Assim, foi sendo construída uma identidade por meio da qual os sujeitos
idosos expressavam seus anseios e aspirações, o que permitiu o desenvolvimento
da noção de “terceira idade” em contraposição à “velhice”, como o anúncio de toda
uma gama de possibilidades para aqueles que antes eram vistos apenas como
sujeitos passivos e doentes. Nesse sentido,

O surgimento da categoria ‘terceira idade’ é considerado, pela literatura


especializada, uma das maiores transformações por que passou a história
da velhice. De fato, a modificação da sensibilidade investida sobre a velhice
acabou gerando uma profunda inversão dos valores a ela atribuídos: antes
entendida como decadência física e invalidez, momento de descanso e
quietude no qual imperavam a solidão e o isolamento afetivo, passa a
significar o momento do lazer, propício à realização pessoal que ficou
incompleta na juventude, à criação de novos hábitos, hobbies e habilidades
e ao cultivo de laços afetivos e amorosos alternativos à família. (SILVA,
2008, p.161)

A autora aponta, assim, 3 hipóteses para o surgimento da terceira idade: “a


generalização e a reorganização dos sistemas de aposentadoria, a substituição dos
termos de tratamento da velhice, o discurso da gerontologia social e os interesses
da cultura do consumo”. (SILVA, 2008, p.162) No que concerne ao consumo,
podemos observar, por exemplo, caixas de aposentadoria que “passaram a
oferecer, além de vantagens financeiras, serviços diferenciados como clubes, férias
programadas, alojamentos especiais, atividades de lazer e grupos de convivência”
(SILVA, 2008, p.162), o que, por sua vez, levava à requisição do “conhecimento de
especialistas de ciências humanas que pudessem identificar e descrever com mais
precisão as condições de vida e os desejos desses sujeitos.” (SILVA, 2008, p.162)

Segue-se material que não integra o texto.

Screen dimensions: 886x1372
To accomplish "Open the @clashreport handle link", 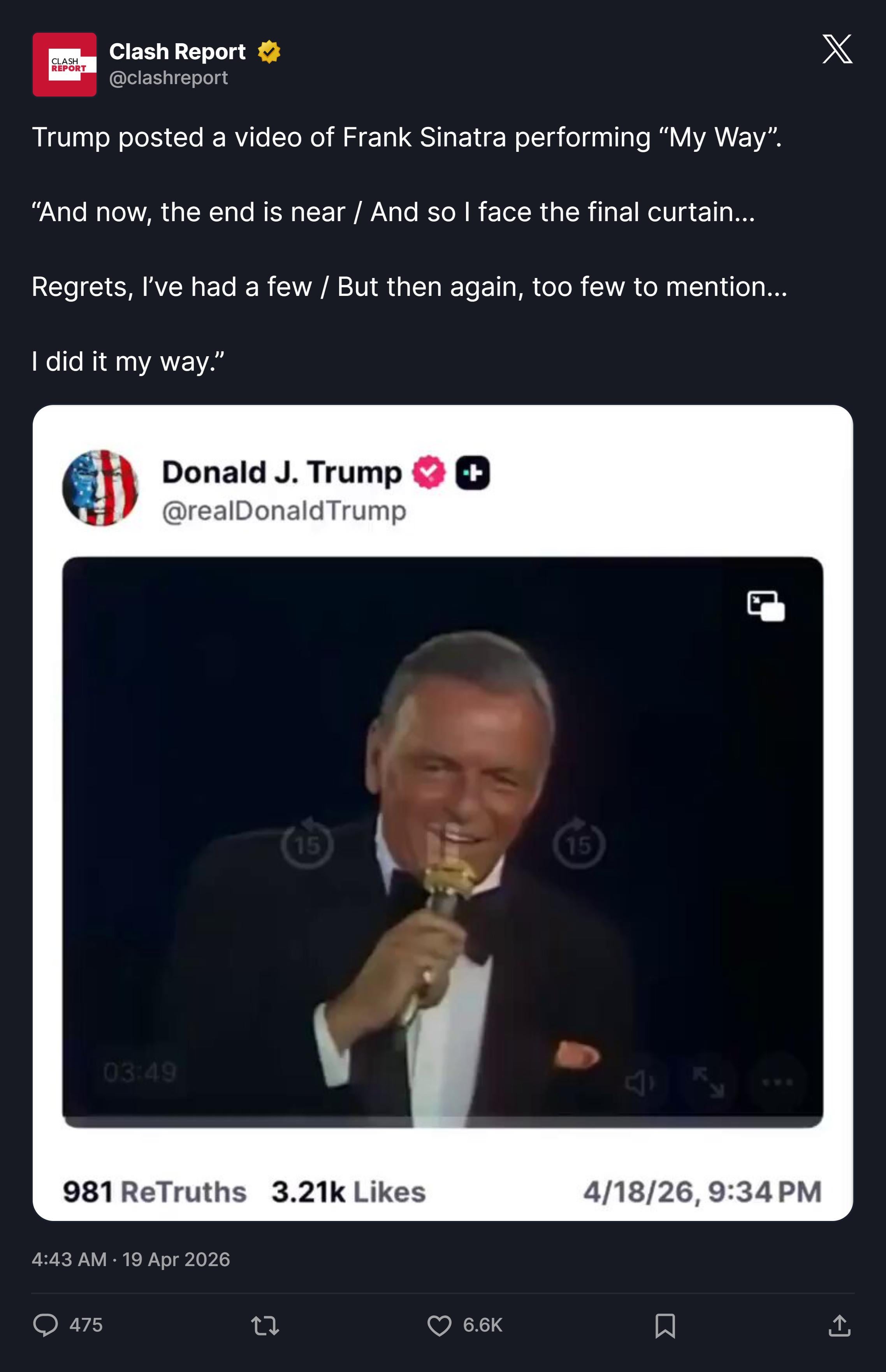I will (169, 77).
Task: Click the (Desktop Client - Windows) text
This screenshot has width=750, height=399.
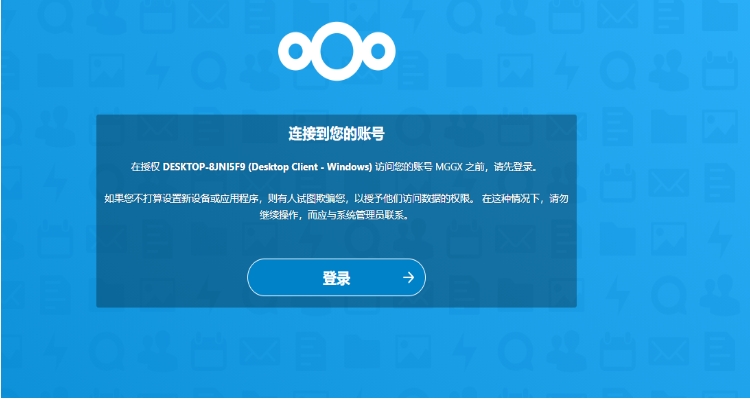Action: pos(310,167)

Com efeito, atravessado por questões relativas ao modo de produção e a


práticas de consumo, o desenho do que é ser velho ou alguém da terceira idade é
efetivamente demarcado por uma questão de classe social:
A relação entre o surgimento da noção de terceira idade e as classes
médias é especificamente analisada por Lenoir (mars-avr. 1979), que
considera haver uma identidade nada casual entre as principais
características desse grupo e as imagens que compõe a identidade da
terceira idade. As classes médias acumulam fatores que aceleram o
envelhecimento de seus membros: estão, mais do que qualquer outro
grupo social, predispostas a recorrer ao conhecimento e à intervenção de
especialistas; e cultivam o individualismo e a intimidade psicológica que
favorecem o investimento dos sujeitos em identidades específicas. Essas
características fazem dela o grupo da população mais ‘interessado’ na
invenção da terceira idade. (SILVA, 2008, p.163)

Observa-se, por conseguinte, a dicotomia “velho x terceira idade” enquanto uma


expressão da dicotomia “rico x pobre”, na medida em que os benefícios materiais e
psíquicos trazidos pelos avanços da medicina, da institucionalização da
aposentadoria e do aumento do poder de consumo estão presentes de forma
assimétrica entre os sujeitos idosos da sociedade, dadas as oportunidades distintas
das quais dispõem idosos ricos e pobres na sociedade capitalista.

Assim, podemos pensar as categorias velhice e terceira idade, enquanto


constructos simbólicos desenvolvidos em meio a processos sociais e históricos
determinados, que delimitam a forma como a sociedade capitalista moderna
enxerga os sujeitos idosos.
REFERÊNCIAS

SILVA, Luna Rodrigues Freitas. (2008). “Da velhice à terceira idade: o percurso
histórico das identidades atreladas ao processo de envelhecimento”. História,
Ciências, Saúde-Manguinhos, 15(1), 155-168. Disponível em:
<https://www.scielo.br/scielo.php?script=sci_arttext&pid=S0104-59702008000100009>
Acessado em: 07 de setembro de 2021.